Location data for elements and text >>
==============================

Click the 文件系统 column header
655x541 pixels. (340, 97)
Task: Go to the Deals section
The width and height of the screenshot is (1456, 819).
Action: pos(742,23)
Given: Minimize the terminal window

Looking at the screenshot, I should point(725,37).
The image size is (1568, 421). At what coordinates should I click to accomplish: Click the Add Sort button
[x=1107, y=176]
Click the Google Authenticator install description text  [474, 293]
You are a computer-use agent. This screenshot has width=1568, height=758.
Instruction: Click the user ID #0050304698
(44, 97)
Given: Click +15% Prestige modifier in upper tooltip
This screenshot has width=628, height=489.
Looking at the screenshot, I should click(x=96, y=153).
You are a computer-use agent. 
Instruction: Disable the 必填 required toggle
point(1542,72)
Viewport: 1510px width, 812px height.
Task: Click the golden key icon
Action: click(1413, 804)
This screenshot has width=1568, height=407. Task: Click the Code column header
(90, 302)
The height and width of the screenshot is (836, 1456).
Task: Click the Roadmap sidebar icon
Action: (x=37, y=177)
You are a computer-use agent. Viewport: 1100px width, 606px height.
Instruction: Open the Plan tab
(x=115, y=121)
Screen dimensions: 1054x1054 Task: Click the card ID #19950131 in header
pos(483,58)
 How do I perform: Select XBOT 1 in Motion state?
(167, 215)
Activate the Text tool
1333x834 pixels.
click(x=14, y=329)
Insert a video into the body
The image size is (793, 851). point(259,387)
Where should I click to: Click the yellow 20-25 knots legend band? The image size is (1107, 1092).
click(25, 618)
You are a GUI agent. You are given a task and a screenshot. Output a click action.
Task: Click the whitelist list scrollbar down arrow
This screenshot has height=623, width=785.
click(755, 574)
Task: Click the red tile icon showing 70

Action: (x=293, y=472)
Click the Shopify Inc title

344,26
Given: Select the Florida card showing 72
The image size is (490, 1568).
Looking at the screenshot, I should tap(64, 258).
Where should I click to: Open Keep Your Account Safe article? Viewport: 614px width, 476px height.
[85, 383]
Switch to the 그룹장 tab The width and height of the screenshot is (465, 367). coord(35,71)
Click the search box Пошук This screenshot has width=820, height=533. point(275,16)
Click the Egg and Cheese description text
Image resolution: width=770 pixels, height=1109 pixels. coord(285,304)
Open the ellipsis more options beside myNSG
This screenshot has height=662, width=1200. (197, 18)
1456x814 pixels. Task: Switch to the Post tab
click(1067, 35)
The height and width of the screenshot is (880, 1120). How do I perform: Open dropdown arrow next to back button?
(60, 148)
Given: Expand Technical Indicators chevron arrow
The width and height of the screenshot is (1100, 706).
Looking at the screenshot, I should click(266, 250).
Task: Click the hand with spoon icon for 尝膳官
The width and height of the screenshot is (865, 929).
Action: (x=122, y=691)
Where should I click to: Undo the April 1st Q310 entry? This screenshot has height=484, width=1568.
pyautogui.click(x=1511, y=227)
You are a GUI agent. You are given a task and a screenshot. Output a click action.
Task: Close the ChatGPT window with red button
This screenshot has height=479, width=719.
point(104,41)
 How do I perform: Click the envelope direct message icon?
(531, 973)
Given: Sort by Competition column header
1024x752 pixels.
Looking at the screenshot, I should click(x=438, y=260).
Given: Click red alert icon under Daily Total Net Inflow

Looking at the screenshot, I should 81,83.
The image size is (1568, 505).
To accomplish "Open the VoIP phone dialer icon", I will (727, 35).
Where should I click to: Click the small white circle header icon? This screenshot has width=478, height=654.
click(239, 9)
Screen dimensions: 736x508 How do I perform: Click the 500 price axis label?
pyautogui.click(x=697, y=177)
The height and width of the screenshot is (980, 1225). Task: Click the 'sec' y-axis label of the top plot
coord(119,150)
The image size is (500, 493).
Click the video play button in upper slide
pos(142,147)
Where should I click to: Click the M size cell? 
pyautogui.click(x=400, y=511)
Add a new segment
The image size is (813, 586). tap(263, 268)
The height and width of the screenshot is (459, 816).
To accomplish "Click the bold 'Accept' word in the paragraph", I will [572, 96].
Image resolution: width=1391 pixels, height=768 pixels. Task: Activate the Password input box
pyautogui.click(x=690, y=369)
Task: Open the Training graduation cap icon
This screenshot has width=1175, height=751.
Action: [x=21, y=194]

==============================

WHAT NEEDS TO BE DONE >>
Format each line of the listing above as a JSON list of strings, one string per line, and leave out the blank lines.

SOLUTION TO THE EXERCISE >>
[
  "Click the 文件系统 column header",
  "655x541 pixels. (340, 97)",
  "Task: Go to the Deals section",
  "The width and height of the screenshot is (1456, 819).",
  "Action: pos(742,23)",
  "Given: Minimize the terminal window",
  "Looking at the screenshot, I should point(725,37).",
  "The image size is (1568, 421). At what coordinates should I click to accomplish: Click the Add Sort button",
  "[x=1107, y=176]",
  "Click the Google Authenticator install description text  [474, 293]",
  "You are a computer-use agent. This screenshot has width=1568, height=758.",
  "Instruction: Click the user ID #0050304698",
  "(44, 97)",
  "Given: Click +15% Prestige modifier in upper tooltip",
  "This screenshot has width=628, height=489.",
  "Looking at the screenshot, I should click(x=96, y=153).",
  "You are a computer-use agent. ",
  "Instruction: Disable the 必填 required toggle",
  "point(1542,72)",
  "Viewport: 1510px width, 812px height.",
  "Task: Click the golden key icon",
  "Action: click(1413, 804)",
  "This screenshot has width=1568, height=407. Task: Click the Code column header",
  "(90, 302)",
  "The height and width of the screenshot is (836, 1456).",
  "Task: Click the Roadmap sidebar icon",
  "Action: (x=37, y=177)",
  "You are a computer-use agent. Viewport: 1100px width, 606px height.",
  "Instruction: Open the Plan tab",
  "(x=115, y=121)",
  "Screen dimensions: 1054x1054 Task: Click the card ID #19950131 in header",
  "pos(483,58)",
  " How do I perform: Select XBOT 1 in Motion state?",
  "(167, 215)",
  "Activate the Text tool",
  "1333x834 pixels.",
  "click(x=14, y=329)",
  "Insert a video into the body",
  "The image size is (793, 851). point(259,387)",
  "Where should I click to: Click the yellow 20-25 knots legend band? The image size is (1107, 1092).",
  "click(25, 618)",
  "You are a GUI agent. You are given a task and a screenshot. Output a click action.",
  "Task: Click the whitelist list scrollbar down arrow",
  "This screenshot has height=623, width=785.",
  "click(755, 574)",
  "Task: Click the red tile icon showing 70",
  "Action: (x=293, y=472)",
  "Click the Shopify Inc title",
  "344,26",
  "Given: Select the Florida card showing 72",
  "The image size is (490, 1568).",
  "Looking at the screenshot, I should tap(64, 258).",
  "Where should I click to: Open Keep Your Account Safe article? Viewport: 614px width, 476px height.",
  "[85, 383]",
  "Switch to the 그룹장 tab The width and height of the screenshot is (465, 367). coord(35,71)",
  "Click the search box Пошук This screenshot has width=820, height=533. point(275,16)",
  "Click the Egg and Cheese description text",
  "Image resolution: width=770 pixels, height=1109 pixels. coord(285,304)",
  "Open the ellipsis more options beside myNSG",
  "This screenshot has height=662, width=1200. (197, 18)",
  "1456x814 pixels. Task: Switch to the Post tab",
  "click(1067, 35)",
  "The height and width of the screenshot is (880, 1120). How do I perform: Open dropdown arrow next to back button?",
  "(60, 148)",
  "Given: Expand Technical Indicators chevron arrow",
  "The width and height of the screenshot is (1100, 706).",
  "Looking at the screenshot, I should click(266, 250).",
  "Task: Click the hand with spoon icon for 尝膳官",
  "The width and height of the screenshot is (865, 929).",
  "Action: (x=122, y=691)",
  "Where should I click to: Undo the April 1st Q310 entry? This screenshot has height=484, width=1568.",
  "pyautogui.click(x=1511, y=227)",
  "You are a GUI agent. You are given a task and a screenshot. Output a click action.",
  "Task: Close the ChatGPT window with red button",
  "This screenshot has height=479, width=719.",
  "point(104,41)",
  " How do I perform: Click the envelope direct message icon?",
  "(531, 973)",
  "Given: Sort by Competition column header",
  "1024x752 pixels.",
  "Looking at the screenshot, I should click(x=438, y=260).",
  "Given: Click red alert icon under Daily Total Net Inflow",
  "Looking at the screenshot, I should 81,83.",
  "The image size is (1568, 505).",
  "To accomplish \"Open the VoIP phone dialer icon\", I will (727, 35).",
  "Where should I click to: Click the small white circle header icon? This screenshot has width=478, height=654.",
  "click(239, 9)",
  "Screen dimensions: 736x508 How do I perform: Click the 500 price axis label?",
  "pyautogui.click(x=697, y=177)",
  "The height and width of the screenshot is (980, 1225). Task: Click the 'sec' y-axis label of the top plot",
  "coord(119,150)",
  "The image size is (500, 493).",
  "Click the video play button in upper slide",
  "pos(142,147)",
  "Where should I click to: Click the M size cell? ",
  "pyautogui.click(x=400, y=511)",
  "Add a new segment",
  "The image size is (813, 586). tap(263, 268)",
  "The height and width of the screenshot is (459, 816).",
  "To accomplish \"Click the bold 'Accept' word in the paragraph\", I will [572, 96].",
  "Image resolution: width=1391 pixels, height=768 pixels. Task: Activate the Password input box",
  "pyautogui.click(x=690, y=369)",
  "Task: Open the Training graduation cap icon",
  "This screenshot has width=1175, height=751.",
  "Action: [x=21, y=194]"
]